═══ EXCERPT TO READ ═══
The Component Catalog Template Design Pattern is used when you have an unbounded number of a component's instances provisioned in one environment (the same organization, OU/tenant, account and region). New instances with different settings can be configured and provisioned anytime. The old instances must be kept unchanged and never destroyed.

This is achieved by using Go Templates in Imports and Hierarchical Imports with Context.

Use-cases

Use the Component Catalog Template pattern when:

  • You have an unbounded number of a component's instances provisioned in one environment (the same organization, OU/tenant, account and region)

  • New instances of the component with different settings can be configured and provisioned anytime

  • The old instances of the component must be kept unchanged and never destroyed

  • You want to keep the configurations DRY

Benefits

The Component Catalog Template pattern provides the following benefits:

  • All settings for a component are defined in just one place (in the component's template) making the entire configuration DRY

  • Many instances of the component can be provisioned without repeating all the configuration values

  • New Atmos components are generated dynamically

Design Pattern

The Component Catalog Template pattern recommends the following:

  • In the component's catalog folder, create a Go template manifest with all the configurations for the component (refer to Go Templates in Imports for more details)

  • Import the Go template manifest into a top-level stack many times to configure the component's instances using Hierarchical Imports with Context and providing different template values for each import

Example

Suppose that we have an EKS cluster provisioned in one of the accounts and regions. The cluster is running many different applications, each one requires an IAM role for service accounts (IRSA) with permissions to access various AWS resources.
═══
» **EXERCISE INSTRUCTIONS**:
1. Reproduce the Component Catalog Template passage word for word, starting at "The Component Catalog Template Design" and ending after "and never destroyed.".
2. According to the Component Catalog Template passage, which two features are used to achieve the pattern?
The data that follows comes from a separate source.
═══ DATA EXCERPT ═══
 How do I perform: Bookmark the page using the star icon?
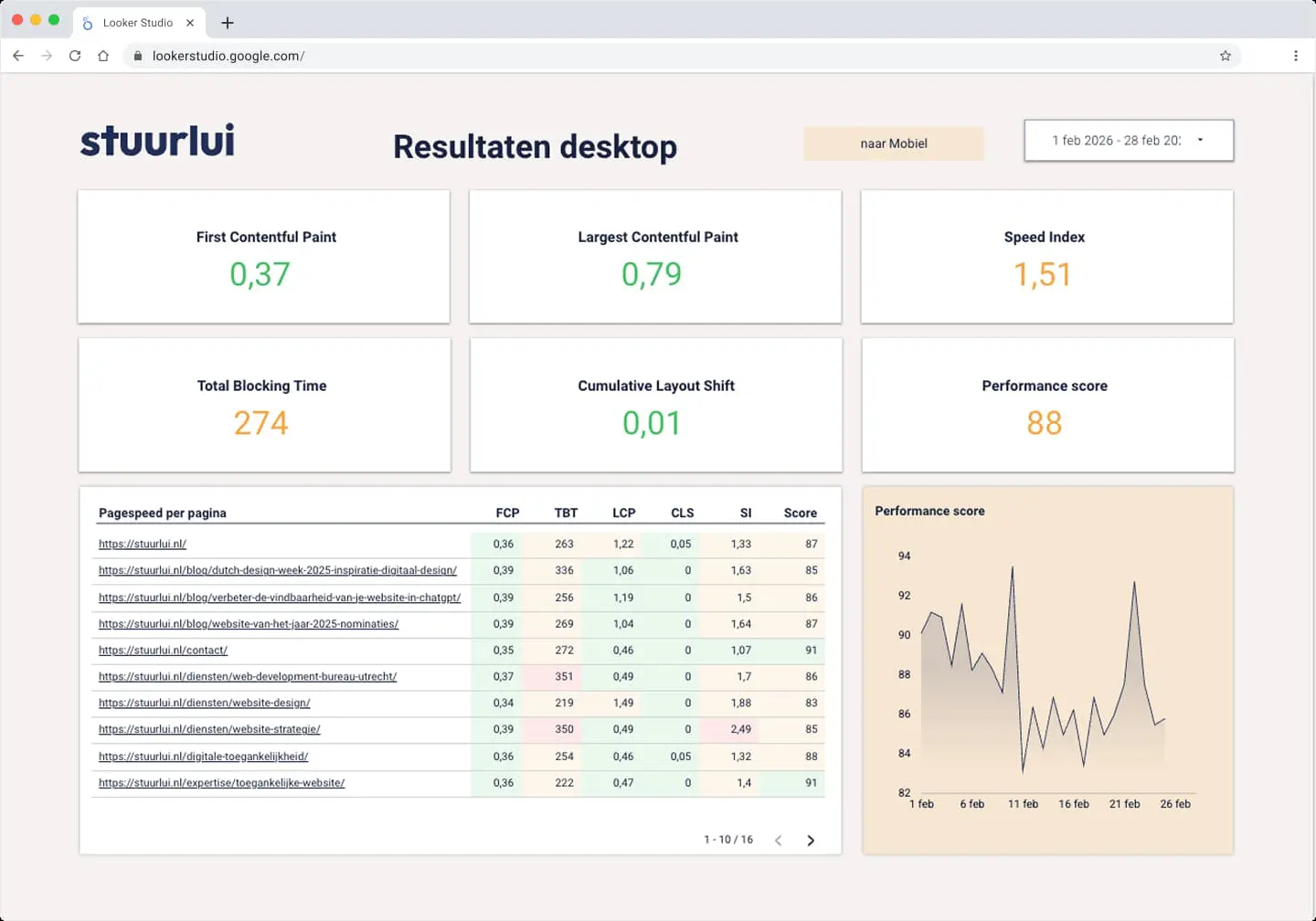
═══
» **ANSWERS GIVEN**:
1.
The Component Catalog Template Design Pattern is used when you have an unbounded number of a component's instances provisioned in one environment (the same organization, OU/tenant, account and region). New instances with different settings can be configured and provisioned anytime. The old instances must be kept unchanged and never destroyed.

2. Go Templates in Imports and Hierarchical Imports with Context.